UK employers have lost almost £2 billion in the past two years in apprenticeship levy funds that they have been unable to spend, which has highlighted a weakness in the government’s flagship training policy, according to the Chartered Institute of Personnel and Development (CIPD)
People Management magazine reports that the CIPD, which represents human resource professionals, said the official data showed that the government’s plans to bolster skills and training provision in the UK would be ‘fatally flawed’ unless ministers recognised the need to reform the levy.
Since 2017, apprenticeships in England have been funded through a levy equivalent to 0.5 per cent of salary costs for companies with an annual wage bill above £3 million. This money must be paid to the Treasury if it is not used within two years.
However, business groups are saying that the policy has failed on almost all measures. The number of people starting apprenticeships has fallen in the four years since it was introduced, the proportion of apprenticeships going to young people has declined sharply, and employers’ overall investment in training has dwindled too.
The pandemic has exacerbated existing problems, with many employers either unwilling to make a long-term financial commitment or unable to train apprentices remotely.
The CIPD says that many employers simply wrote off their levy tax finds as a tax, but others found ways to spend the money on training that did not meet the intentions of the original policy.
Between May 2019 and March 2021, a total of £1.999 billion in finds had expired unspent, according to freedom of information data acquired from the Department of Education.

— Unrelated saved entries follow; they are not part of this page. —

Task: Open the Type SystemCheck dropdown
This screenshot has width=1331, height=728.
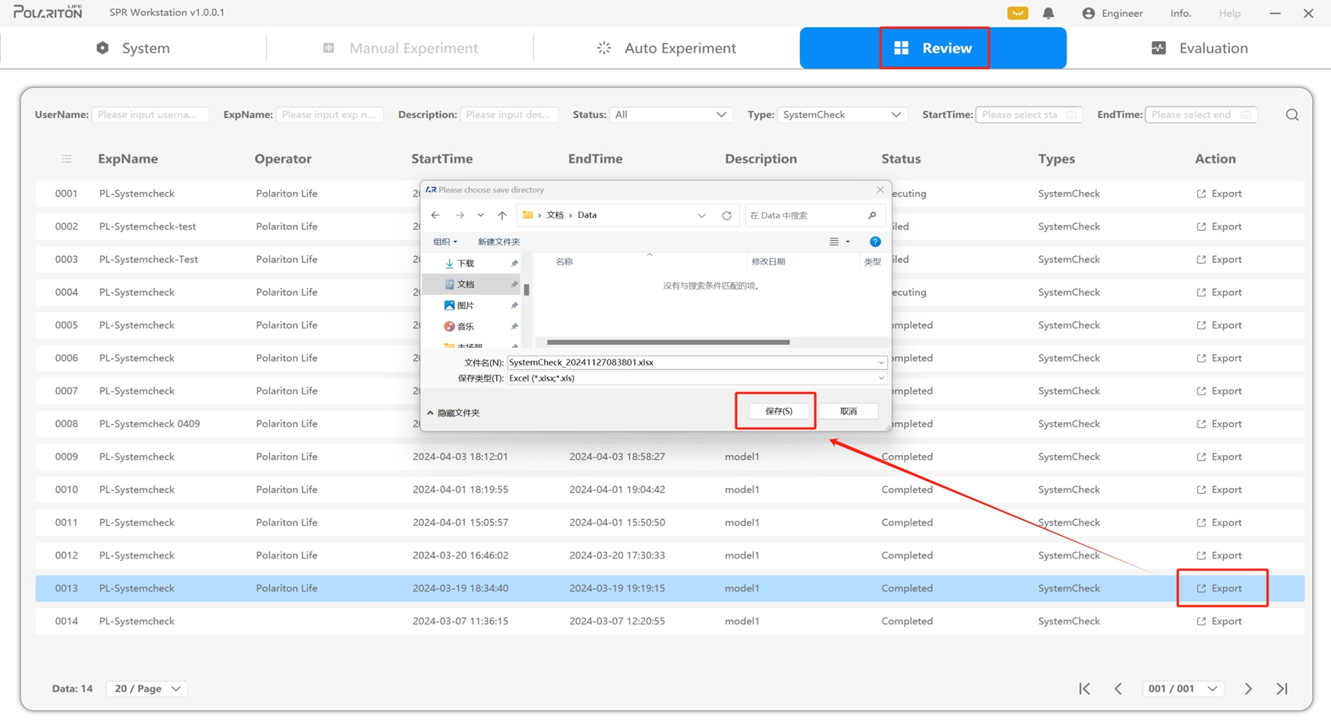Action: 840,115
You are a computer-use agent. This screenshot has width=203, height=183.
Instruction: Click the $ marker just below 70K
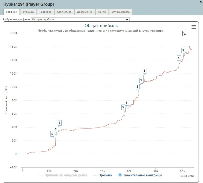click(123, 107)
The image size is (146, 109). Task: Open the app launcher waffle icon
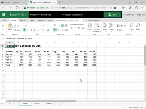click(x=4, y=14)
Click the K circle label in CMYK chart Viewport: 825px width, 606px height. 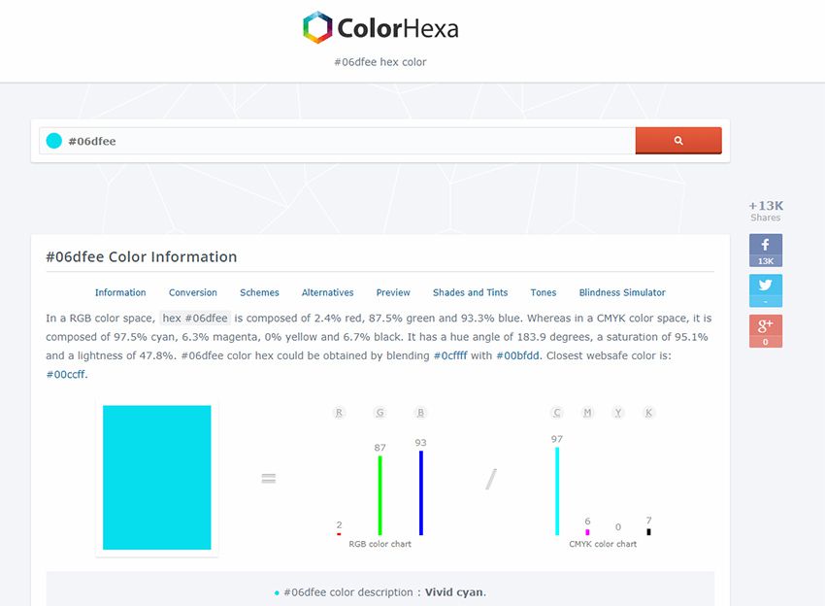648,413
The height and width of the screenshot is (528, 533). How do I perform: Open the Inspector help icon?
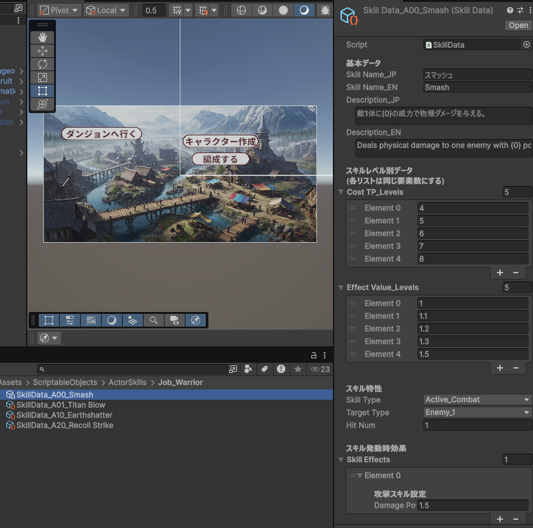pos(510,11)
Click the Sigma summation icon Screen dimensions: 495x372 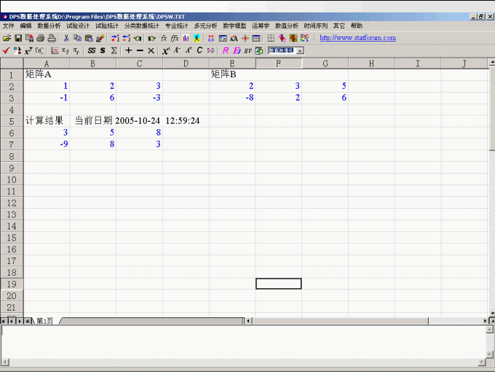click(x=114, y=50)
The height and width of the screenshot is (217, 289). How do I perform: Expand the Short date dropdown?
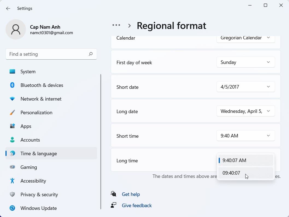245,87
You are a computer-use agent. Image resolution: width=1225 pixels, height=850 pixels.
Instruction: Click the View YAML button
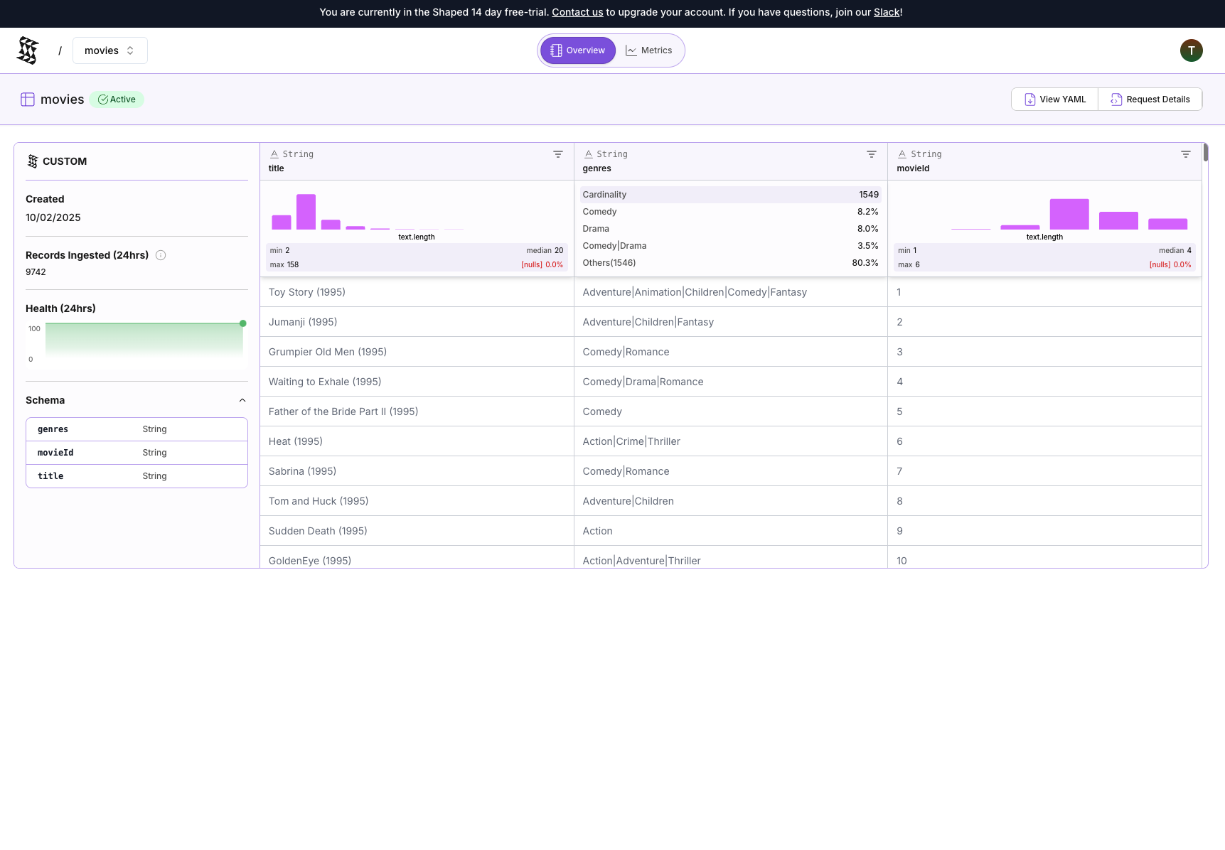[x=1054, y=99]
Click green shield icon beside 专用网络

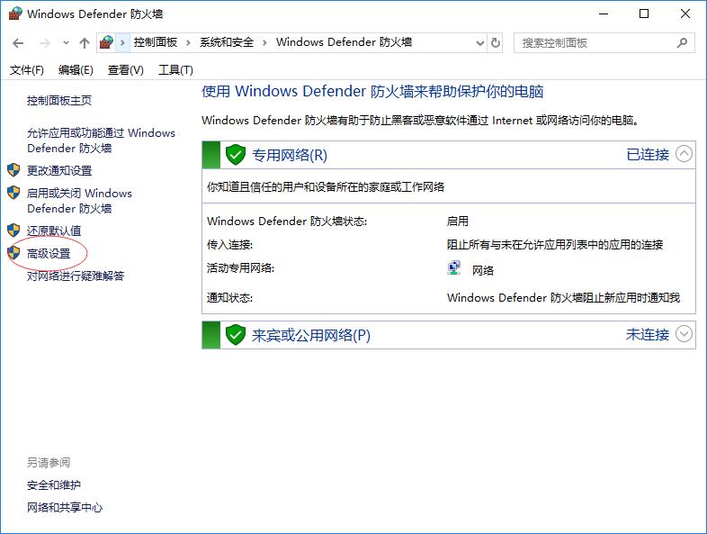236,155
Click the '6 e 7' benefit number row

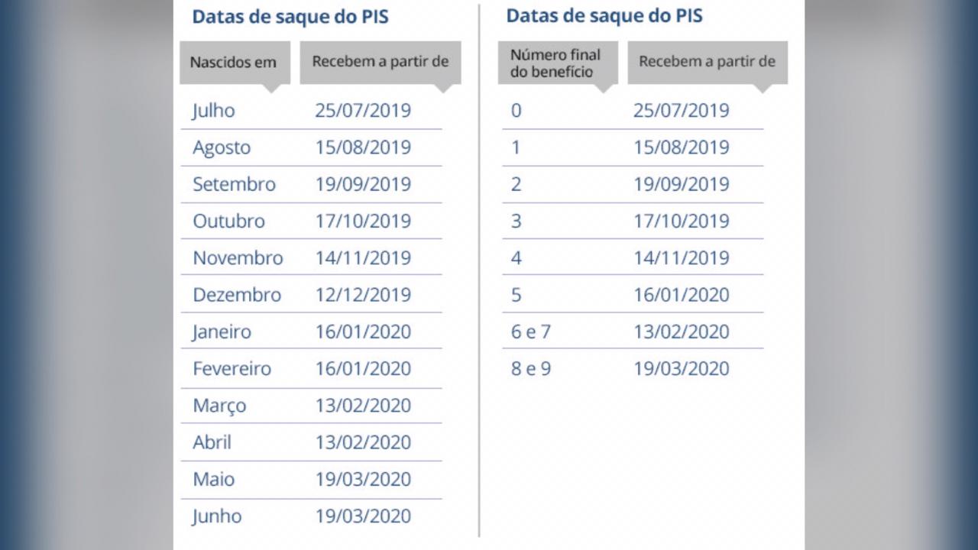pos(633,332)
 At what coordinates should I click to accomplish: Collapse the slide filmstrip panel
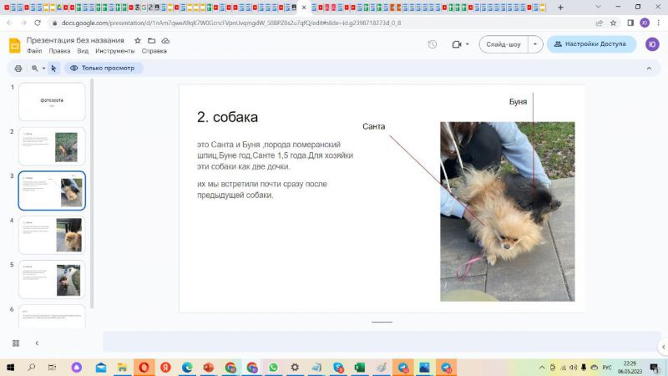coord(37,343)
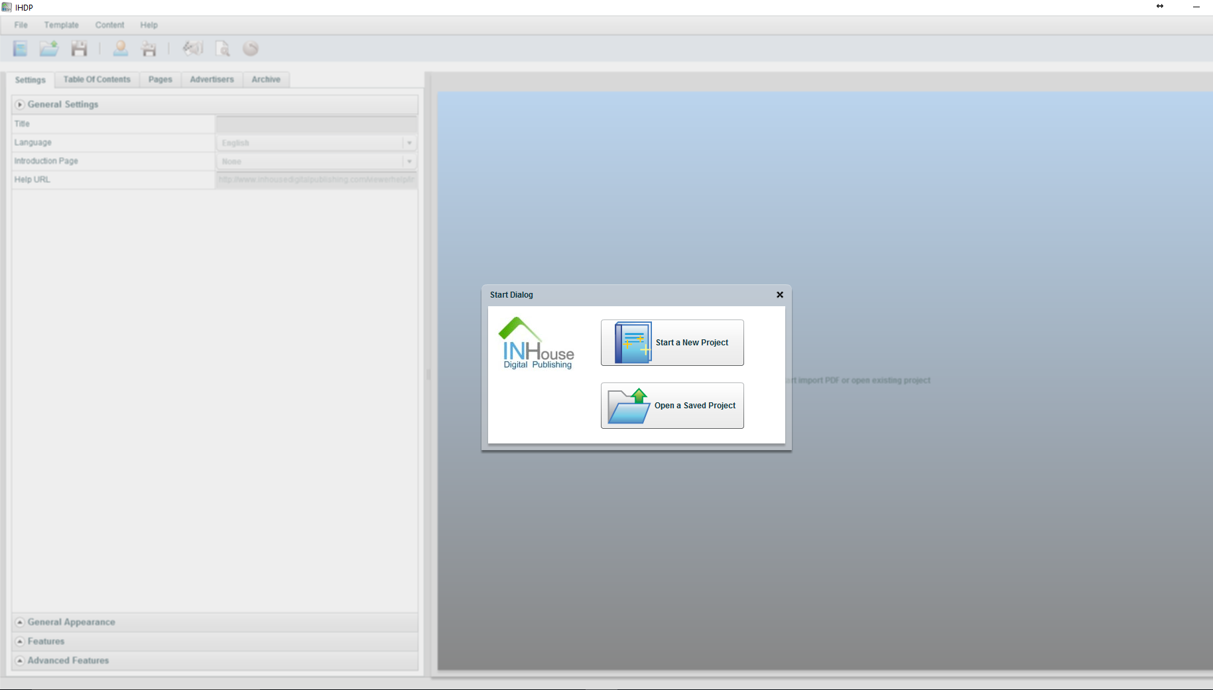Viewport: 1213px width, 690px height.
Task: Open the Template menu
Action: pyautogui.click(x=62, y=25)
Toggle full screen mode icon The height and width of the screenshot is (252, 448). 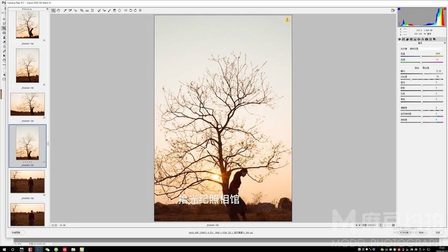(393, 10)
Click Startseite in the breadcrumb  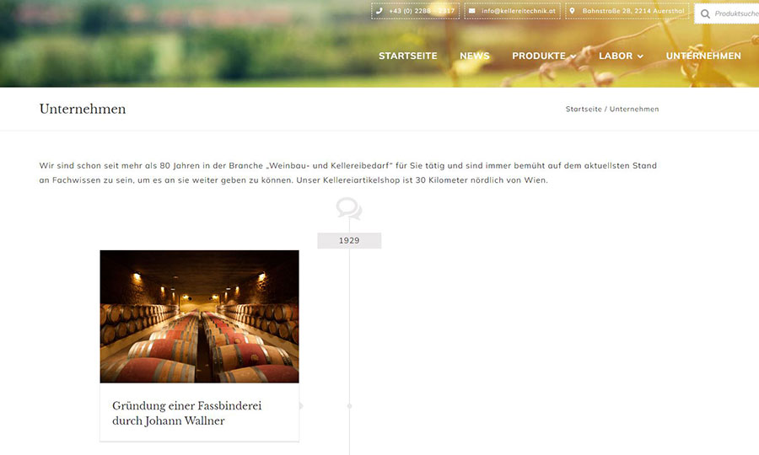click(584, 110)
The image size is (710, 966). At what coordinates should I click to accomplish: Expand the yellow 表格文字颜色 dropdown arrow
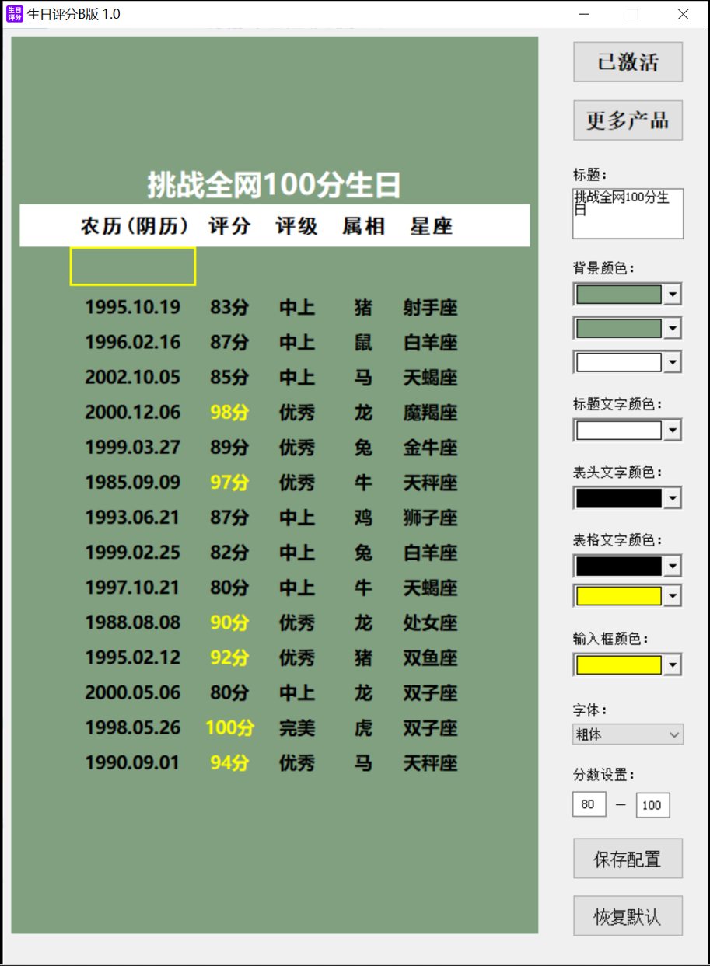click(673, 596)
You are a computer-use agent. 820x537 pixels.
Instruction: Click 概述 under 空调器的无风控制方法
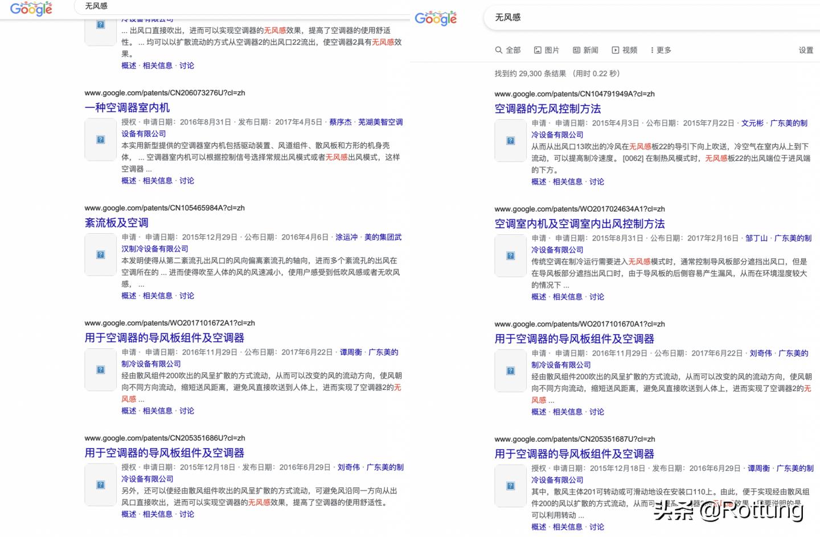pos(538,181)
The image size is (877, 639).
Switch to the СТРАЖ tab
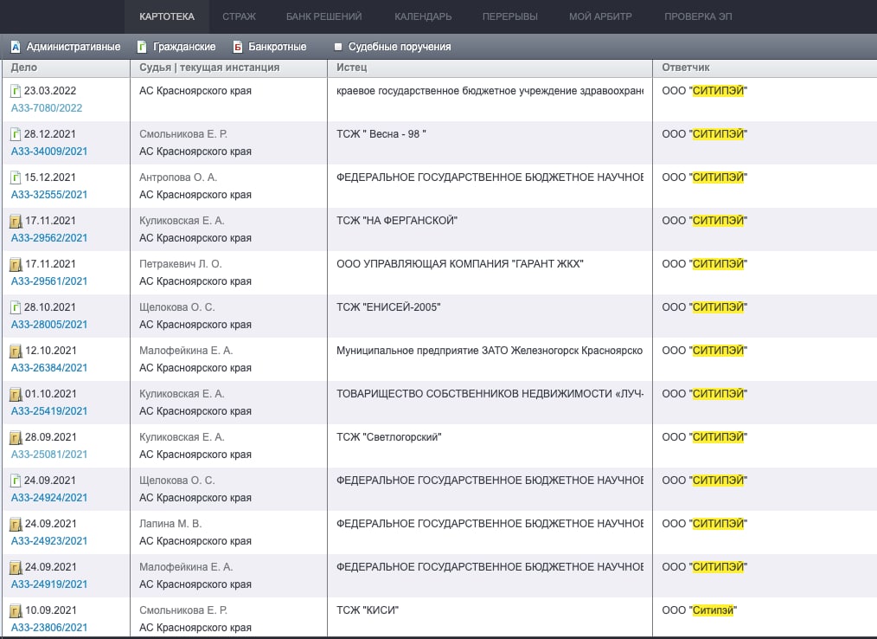pyautogui.click(x=239, y=16)
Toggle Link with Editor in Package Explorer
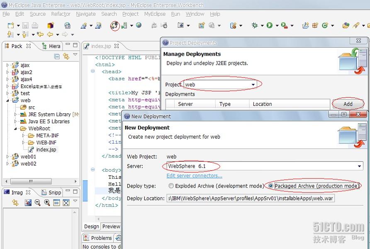The height and width of the screenshot is (249, 370). click(x=66, y=56)
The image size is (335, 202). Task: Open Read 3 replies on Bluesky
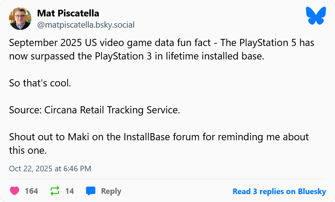point(279,192)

In the same two-year period, companies had doubled their spending on generic management apprenticeships, which are generally offered to existing, experienced staff who could have been trained in far more cost-effective, flexible ways.
Measures to bolster the UK’s adult education system will be central to the government’s new legislative agenda.
However, ministers have only proposed minor alterations to the way the apprenticeship levy works. Changes already announced in the March Budget, which included some flexibility for employers to pass on unspent funds to smaller firms in their supply chains, were only ‘refining around the edges of a failed policy’, according to CIPD’s head of public policy, Ben Willmott.
Both the CIPD and other business groups argue for a more fundamental shift to a broader training levy, which employers could also use to fund other forms of accredited training for all employees.
According to Engineering & Technology magazine, Make UK, the manufacturers’ organisation, has also called attention to the record levels of unspent levy cash, saying the £1.04 billion that had expired in the nine months since May 2020 was the highest yet for such a period.
The organisation wants the government to let employers use up to a fifth of the unspent funds to support apprentices’ wages, a further fifth for capital expenditure, and to have an extra year in which to spend their levy pot before it expires.